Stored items
▬▬▬

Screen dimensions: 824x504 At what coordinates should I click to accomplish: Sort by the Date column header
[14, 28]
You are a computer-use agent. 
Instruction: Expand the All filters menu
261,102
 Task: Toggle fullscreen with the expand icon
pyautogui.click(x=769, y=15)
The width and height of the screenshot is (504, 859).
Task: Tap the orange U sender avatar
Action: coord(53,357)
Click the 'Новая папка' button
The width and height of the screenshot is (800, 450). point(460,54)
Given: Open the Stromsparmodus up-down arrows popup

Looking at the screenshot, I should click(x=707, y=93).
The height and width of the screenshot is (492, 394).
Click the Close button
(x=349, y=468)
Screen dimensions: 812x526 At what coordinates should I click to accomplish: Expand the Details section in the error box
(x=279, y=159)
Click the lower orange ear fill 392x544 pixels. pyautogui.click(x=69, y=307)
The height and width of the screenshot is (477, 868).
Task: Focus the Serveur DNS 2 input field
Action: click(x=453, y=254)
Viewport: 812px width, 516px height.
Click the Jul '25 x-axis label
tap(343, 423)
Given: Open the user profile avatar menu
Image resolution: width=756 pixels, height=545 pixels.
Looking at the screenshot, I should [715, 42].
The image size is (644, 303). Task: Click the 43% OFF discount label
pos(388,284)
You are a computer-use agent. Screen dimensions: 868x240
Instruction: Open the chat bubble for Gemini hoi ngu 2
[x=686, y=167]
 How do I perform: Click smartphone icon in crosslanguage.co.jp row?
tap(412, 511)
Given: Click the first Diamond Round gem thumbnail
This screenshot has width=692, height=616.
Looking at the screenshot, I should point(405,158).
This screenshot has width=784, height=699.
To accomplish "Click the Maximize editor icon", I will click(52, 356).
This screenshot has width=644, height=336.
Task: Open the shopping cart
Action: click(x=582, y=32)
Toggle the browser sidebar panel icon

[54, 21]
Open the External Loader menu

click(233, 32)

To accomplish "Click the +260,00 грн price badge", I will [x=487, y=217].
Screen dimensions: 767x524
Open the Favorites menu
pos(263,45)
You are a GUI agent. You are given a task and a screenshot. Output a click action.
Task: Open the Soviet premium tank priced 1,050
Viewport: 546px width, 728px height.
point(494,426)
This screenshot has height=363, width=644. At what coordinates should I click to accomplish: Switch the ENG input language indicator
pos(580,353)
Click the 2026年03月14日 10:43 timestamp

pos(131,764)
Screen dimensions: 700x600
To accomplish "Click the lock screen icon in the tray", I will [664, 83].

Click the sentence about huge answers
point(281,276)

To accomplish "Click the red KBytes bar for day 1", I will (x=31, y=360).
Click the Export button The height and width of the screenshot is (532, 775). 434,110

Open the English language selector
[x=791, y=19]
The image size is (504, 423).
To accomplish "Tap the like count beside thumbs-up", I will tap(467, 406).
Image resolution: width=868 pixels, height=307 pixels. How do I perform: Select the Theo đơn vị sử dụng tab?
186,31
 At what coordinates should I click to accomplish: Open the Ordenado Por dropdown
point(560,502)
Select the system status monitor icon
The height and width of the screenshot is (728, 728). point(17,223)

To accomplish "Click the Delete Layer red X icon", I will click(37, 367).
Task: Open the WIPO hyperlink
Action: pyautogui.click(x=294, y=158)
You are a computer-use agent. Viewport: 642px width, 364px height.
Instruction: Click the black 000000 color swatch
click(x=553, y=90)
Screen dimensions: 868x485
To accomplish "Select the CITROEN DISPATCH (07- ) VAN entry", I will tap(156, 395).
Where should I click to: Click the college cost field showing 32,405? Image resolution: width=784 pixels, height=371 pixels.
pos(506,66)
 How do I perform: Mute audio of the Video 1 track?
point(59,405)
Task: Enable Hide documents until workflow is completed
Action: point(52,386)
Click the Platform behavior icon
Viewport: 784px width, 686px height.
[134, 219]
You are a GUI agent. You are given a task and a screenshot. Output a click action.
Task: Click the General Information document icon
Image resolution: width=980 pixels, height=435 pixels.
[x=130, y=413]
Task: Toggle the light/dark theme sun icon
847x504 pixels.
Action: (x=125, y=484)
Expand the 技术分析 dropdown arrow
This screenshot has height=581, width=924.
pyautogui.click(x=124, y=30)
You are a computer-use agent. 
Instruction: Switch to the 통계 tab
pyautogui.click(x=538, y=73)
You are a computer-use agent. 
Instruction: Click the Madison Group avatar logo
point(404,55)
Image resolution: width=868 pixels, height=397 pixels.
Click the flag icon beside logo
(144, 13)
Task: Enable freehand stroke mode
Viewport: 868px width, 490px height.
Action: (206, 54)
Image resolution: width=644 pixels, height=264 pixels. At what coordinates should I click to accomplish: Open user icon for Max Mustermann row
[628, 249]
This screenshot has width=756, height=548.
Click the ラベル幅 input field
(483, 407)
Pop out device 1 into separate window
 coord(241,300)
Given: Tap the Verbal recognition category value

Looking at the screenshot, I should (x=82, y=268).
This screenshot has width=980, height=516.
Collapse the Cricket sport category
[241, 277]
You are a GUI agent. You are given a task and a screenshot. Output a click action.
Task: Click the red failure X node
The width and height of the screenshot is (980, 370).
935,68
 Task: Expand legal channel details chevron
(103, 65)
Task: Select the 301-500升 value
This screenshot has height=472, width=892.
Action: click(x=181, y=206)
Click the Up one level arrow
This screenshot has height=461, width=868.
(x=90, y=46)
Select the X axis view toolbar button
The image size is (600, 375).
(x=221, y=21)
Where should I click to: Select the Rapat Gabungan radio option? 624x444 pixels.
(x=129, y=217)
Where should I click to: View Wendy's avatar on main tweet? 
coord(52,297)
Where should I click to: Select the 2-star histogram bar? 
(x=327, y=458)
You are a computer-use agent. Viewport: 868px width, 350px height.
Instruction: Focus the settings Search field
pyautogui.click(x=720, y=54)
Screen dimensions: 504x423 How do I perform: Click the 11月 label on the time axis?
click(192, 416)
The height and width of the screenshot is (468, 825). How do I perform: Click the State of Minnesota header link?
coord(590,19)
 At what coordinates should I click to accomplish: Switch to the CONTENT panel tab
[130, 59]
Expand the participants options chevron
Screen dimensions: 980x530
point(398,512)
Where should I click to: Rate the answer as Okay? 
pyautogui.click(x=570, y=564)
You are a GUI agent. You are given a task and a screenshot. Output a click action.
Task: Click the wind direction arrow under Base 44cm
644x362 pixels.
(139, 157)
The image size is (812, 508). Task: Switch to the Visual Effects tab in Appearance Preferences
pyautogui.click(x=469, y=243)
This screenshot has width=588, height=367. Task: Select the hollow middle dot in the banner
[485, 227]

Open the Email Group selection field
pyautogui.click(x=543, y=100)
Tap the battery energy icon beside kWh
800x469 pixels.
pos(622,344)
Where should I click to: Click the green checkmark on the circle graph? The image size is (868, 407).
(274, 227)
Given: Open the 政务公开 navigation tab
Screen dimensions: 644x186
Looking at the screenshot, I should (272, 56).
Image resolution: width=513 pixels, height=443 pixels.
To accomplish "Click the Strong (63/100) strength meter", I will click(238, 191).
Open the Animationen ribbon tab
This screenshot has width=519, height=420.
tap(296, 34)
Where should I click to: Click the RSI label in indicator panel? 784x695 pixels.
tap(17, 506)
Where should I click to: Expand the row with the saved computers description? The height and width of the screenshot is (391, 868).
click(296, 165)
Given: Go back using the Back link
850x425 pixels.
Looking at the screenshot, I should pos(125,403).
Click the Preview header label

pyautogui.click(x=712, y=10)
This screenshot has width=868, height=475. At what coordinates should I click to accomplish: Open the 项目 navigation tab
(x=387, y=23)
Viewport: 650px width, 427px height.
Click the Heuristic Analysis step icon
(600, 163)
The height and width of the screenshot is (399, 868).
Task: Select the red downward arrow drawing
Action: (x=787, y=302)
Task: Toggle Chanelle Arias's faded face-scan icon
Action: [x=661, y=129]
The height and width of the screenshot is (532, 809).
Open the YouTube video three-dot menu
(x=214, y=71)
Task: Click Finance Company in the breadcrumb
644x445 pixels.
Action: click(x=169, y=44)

▬▬▬

- **ABOUT THIS EXERCISE**
Reproduce without change every line of the entries above, from the one containing "Where should I click to: Click the RSI" through the last.

- **YOUR RESPONSE**
Where should I click to: Click the RSI label in indicator panel? 784x695 pixels.
tap(17, 506)
Where should I click to: Expand the row with the saved computers description? The height and width of the screenshot is (391, 868).
click(296, 165)
Given: Go back using the Back link
850x425 pixels.
Looking at the screenshot, I should pos(125,403).
Click the Preview header label

pyautogui.click(x=712, y=10)
This screenshot has width=868, height=475. At what coordinates should I click to accomplish: Open the 项目 navigation tab
(x=387, y=23)
Viewport: 650px width, 427px height.
Click the Heuristic Analysis step icon
(600, 163)
The height and width of the screenshot is (399, 868).
Task: Select the red downward arrow drawing
Action: (x=787, y=302)
Task: Toggle Chanelle Arias's faded face-scan icon
Action: [x=661, y=129]
The height and width of the screenshot is (532, 809).
Open the YouTube video three-dot menu
(x=214, y=71)
Task: Click Finance Company in the breadcrumb
644x445 pixels.
Action: click(x=169, y=44)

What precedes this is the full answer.